=== EXTRACTED ENTRIES ===

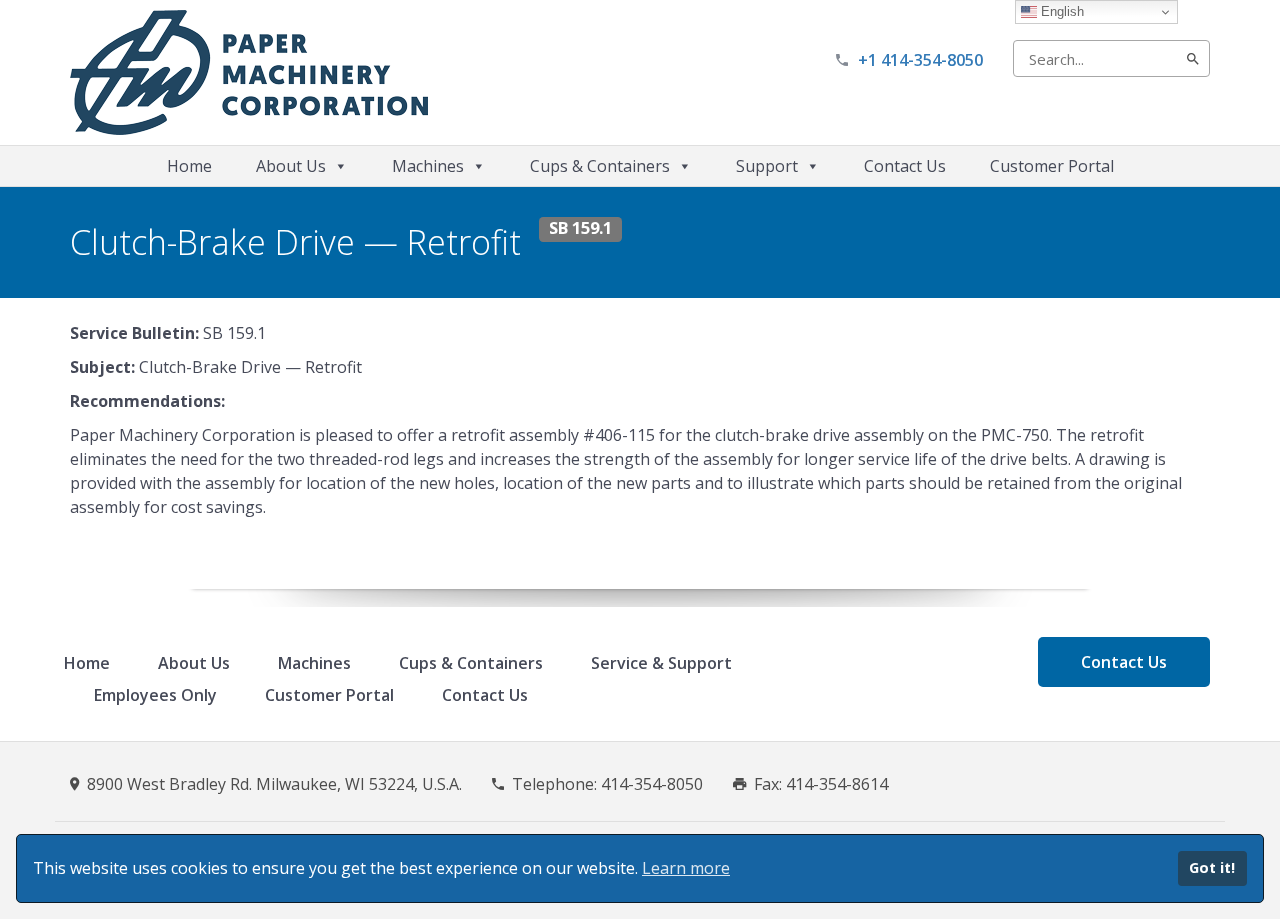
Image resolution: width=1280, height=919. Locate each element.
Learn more (686, 868)
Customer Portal (1052, 166)
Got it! (1212, 867)
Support (767, 166)
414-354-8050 (652, 784)
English (1060, 11)
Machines (428, 166)
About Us (291, 166)
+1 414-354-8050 (920, 60)
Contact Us (905, 166)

===

*WHAT YOU ARE ASKED TO DO*
What is needed is an exact copy of every entry, minus the images.

*RESULT OF THE TASK*
Image resolution: width=1280, height=919. Locate each element.
Learn more (686, 868)
Customer Portal (1052, 166)
Got it! (1212, 867)
Support (767, 166)
414-354-8050 (652, 784)
English (1060, 11)
Machines (428, 166)
About Us (291, 166)
+1 414-354-8050 (920, 60)
Contact Us (905, 166)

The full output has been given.